Abstract
Background
Calcineurin inhibitors (CNIs), such as cyclosporine (CsA) and tacrolimus (TAC), are commonly used to treat children with complicated minimal change nephrotic syndrome. However, chronic nephrotoxicity associated with CNIs poses a significant safety concern. This study aimed to identify the risk factors that contribute to chronic nephrotoxicity in these patients.
Material and methods
Clinical and pathological data of MCD children treated with CsA or TAC in our center between 1 January 2003 and 31 December 2022, were retrospectively reviewed. Kidney biopsies were performed on 80 patients who received CNI treatment for more than 6 months.
Results
Chronic CNI nephrotoxicity (striped interstitial fibrosis with tubular atrophy) was observed in 15% (12/80) of patients. Higher CNI culminating amounts were shown in patients who developed nephrotoxicity regardless of CsA or TAC treatment. Risk factors for chronic CNI nephrotoxicity included persistent nephrotic-range proteinuria for more than 30 days during CNI treatment, increased urinary NAG level, and CNI resistance. Multivariate analysis revealed that increased urinary NAG level and CNI resistance were the independent risk factors for chronic CNI nephrotoxicity in children with MCD.
Conclusion
MCD children who developed CNI resistance were susceptible to chronic CNI nephrotoxicity.
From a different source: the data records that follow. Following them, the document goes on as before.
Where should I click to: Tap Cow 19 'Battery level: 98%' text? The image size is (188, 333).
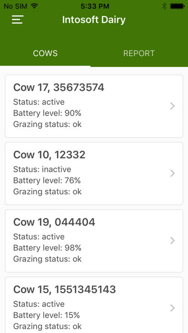(x=47, y=248)
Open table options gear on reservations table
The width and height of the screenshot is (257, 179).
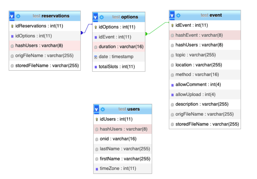[x=18, y=16]
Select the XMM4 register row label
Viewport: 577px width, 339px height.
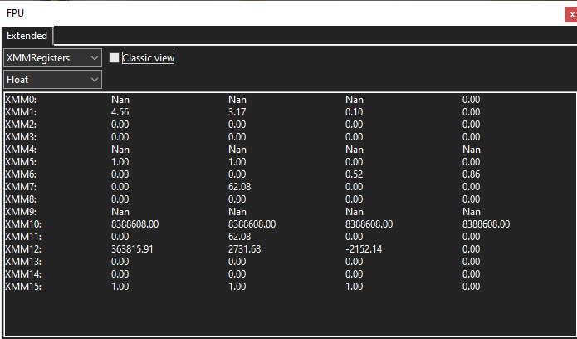pos(21,150)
Urinary NAG might be a valuable biomarker for CNI nephrotoxicity prediction in MCD children.
Keywords: Calcineurin inhibitors, minimal-change disease, children, nephrotoxicity
Introduction
Minimal change disease (MCD) is one of the most common causes of idiopathic nephrotic syndrome (NS) in children [1]. While glucocorticoids induce remission effectively in MCD children, those with frequently relapsing NS (FRNS), steroid-dependent NS (SDNS) or steroid-resistant NS (SRNS) require second-line immunosuppressive and glucocorticoid-sparing agents [2,3].
Calcineurin inhibitors (CNIs) such as cyclosporine (CsA) and tacrolimus (TAC) are commonly used in children with complicated minimal change nephrotic syndrome [2,3]. CNIs exert their effects through both immune and non-immune mechanisms: they inhibit T-cell proliferation by blocking the key signaling protein phosphatase calcineurin [4,5] and stabilize the actin cytoskeleton of podocytes [6,7]. CNIs are indicated as second-line therapy for children with FRNS or SDNS who develop serious glucocorticoid-related adverse effects, and as the initial second-line treatment for children with SRNS [3]. However, long-term treatment with CNIs may cause severe adverse effects of irreversible and progressive tubulo-interstitial injury and glomerulosclerosis [8–10]. This chronic nephrotoxicity becomes a major drawback in prescribing CNIs for the second-line therapy of NS in children [10–12]. The incidence of CNI nephrotoxicity in children with NS ranges from 6% to 58% after 2 to 10 years of CNI treatment [12–15]. While data regarding chronic CNI nephrotoxicity in children with MCD is limited.
In this study, we conducted a retrospective analysis of the clinicopathological features, treatment effectiveness, and incidence of CNI nephrotoxicity in children with MCD to identify the risk factors for chronic CNI nephrotoxicity in these children.
Material and methods
Patients
Clinical and renal pathologic characteristics of 80 patients (aged 0.5-14 years old), diagnosed with NS and subsequently treated with CNI (CsA or TAC) for more than 6 months between 1 January 2003 and 31 December 2022 were retrospectively reviewed. Children with NS who received long-term therapy with CNI underwent systematic biopsies. In this study, we retrospectively analyzed MCD to assess the nephrotoxicity of CNI. Patients with secondary NS, IgA nephropathy, kidney transplantation, severe hypertension, focal and segmental glomerular sclerosis (FSGS), severe diabetes or inadequate biopsy material (<10 glomeruli) were excluded. The study received full approval by the Medical Ethics Committee of the First Affiliated Hospital of Sun Yat-sen University [No. 2020-368].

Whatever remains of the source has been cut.